** RECORDS PROVIDED follows **

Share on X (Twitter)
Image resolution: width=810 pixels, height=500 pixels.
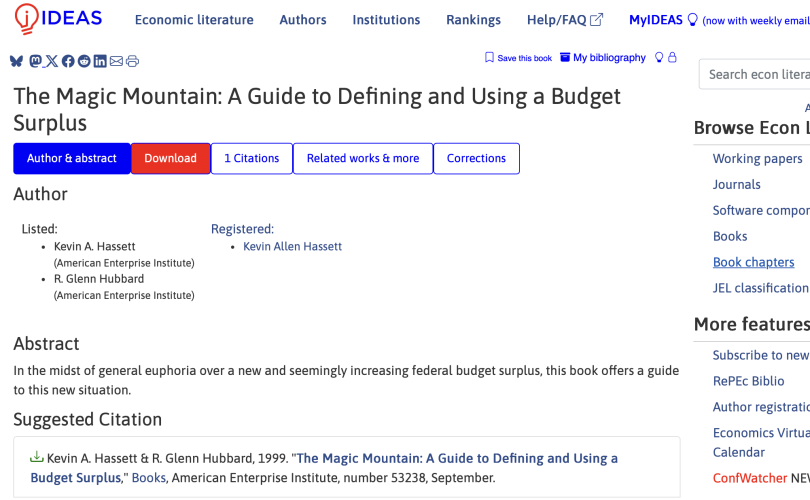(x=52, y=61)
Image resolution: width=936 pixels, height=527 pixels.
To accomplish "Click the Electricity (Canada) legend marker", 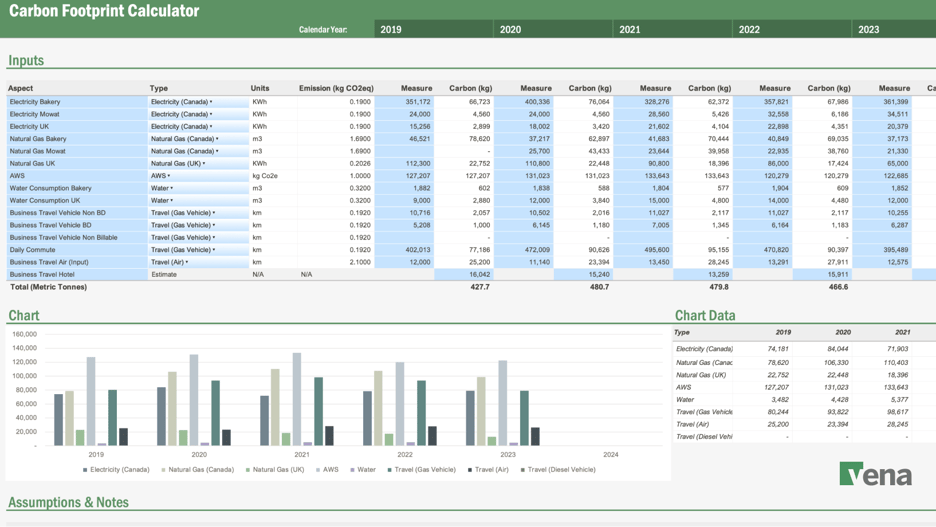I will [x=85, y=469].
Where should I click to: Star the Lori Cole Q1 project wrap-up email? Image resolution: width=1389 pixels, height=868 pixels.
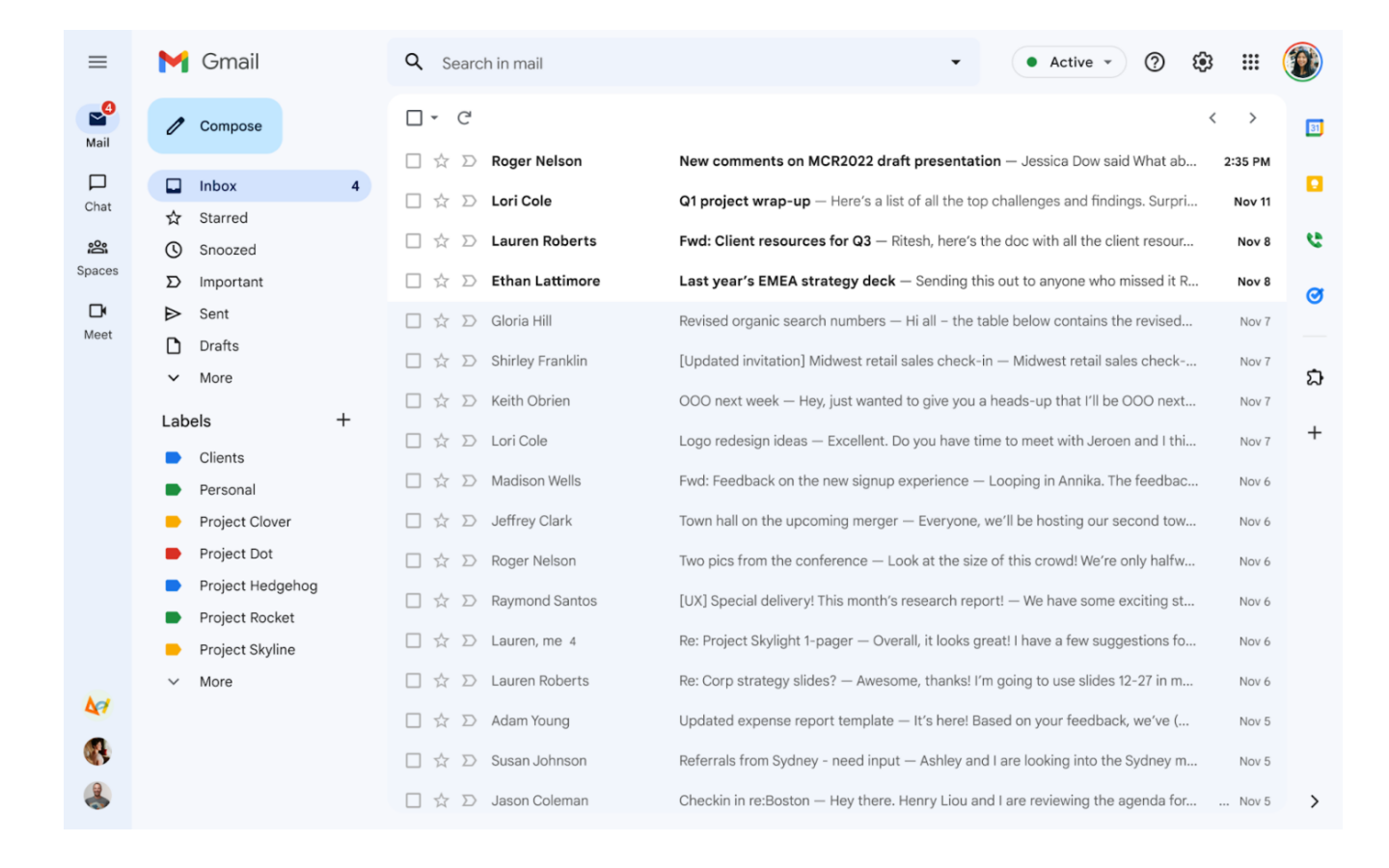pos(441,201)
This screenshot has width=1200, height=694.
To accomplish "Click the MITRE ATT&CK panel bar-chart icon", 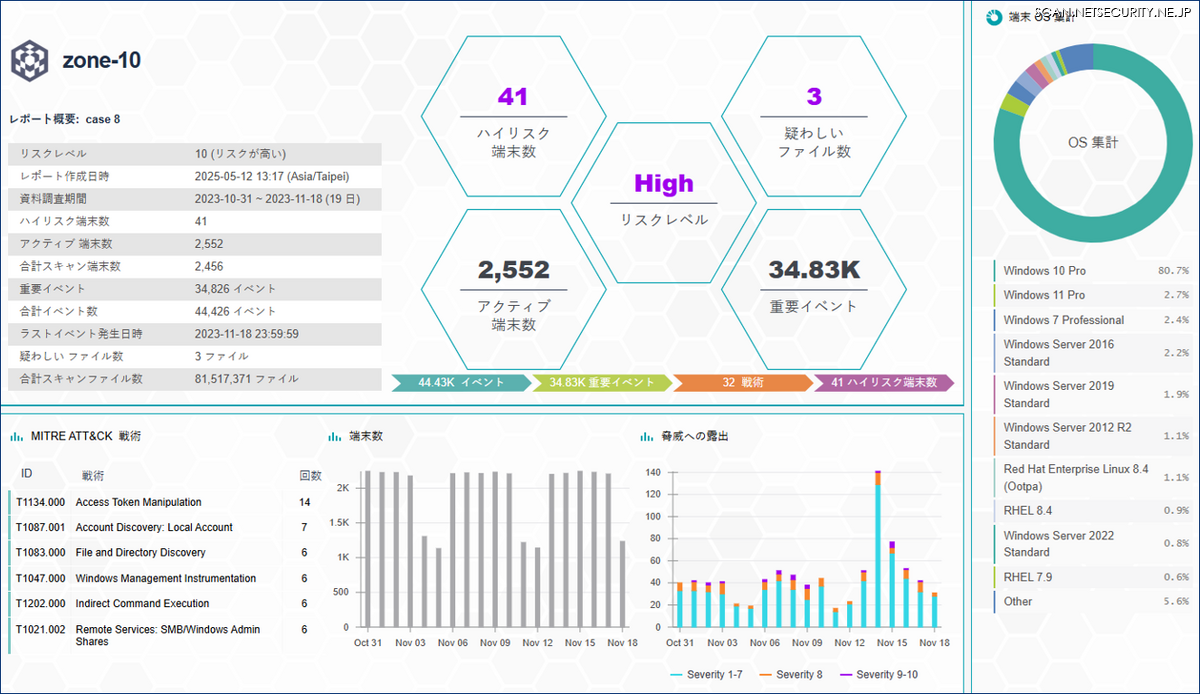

** End of RECORDS PROVIDED **

◆ EXERCISE OBJECTIVE ◆
Quote, without alteration, the lines running from the line containing "Where should I" to the last line of the entries, and include no pictures.

◆ EXERCISE ANSWER ◆
Where should I click to: Star the Lori Cole Q1 project wrap-up email? Image resolution: width=1389 pixels, height=868 pixels.
pos(441,201)
This screenshot has width=1200, height=694.
To accomplish "Click the MITRE ATT&CK panel bar-chart icon", 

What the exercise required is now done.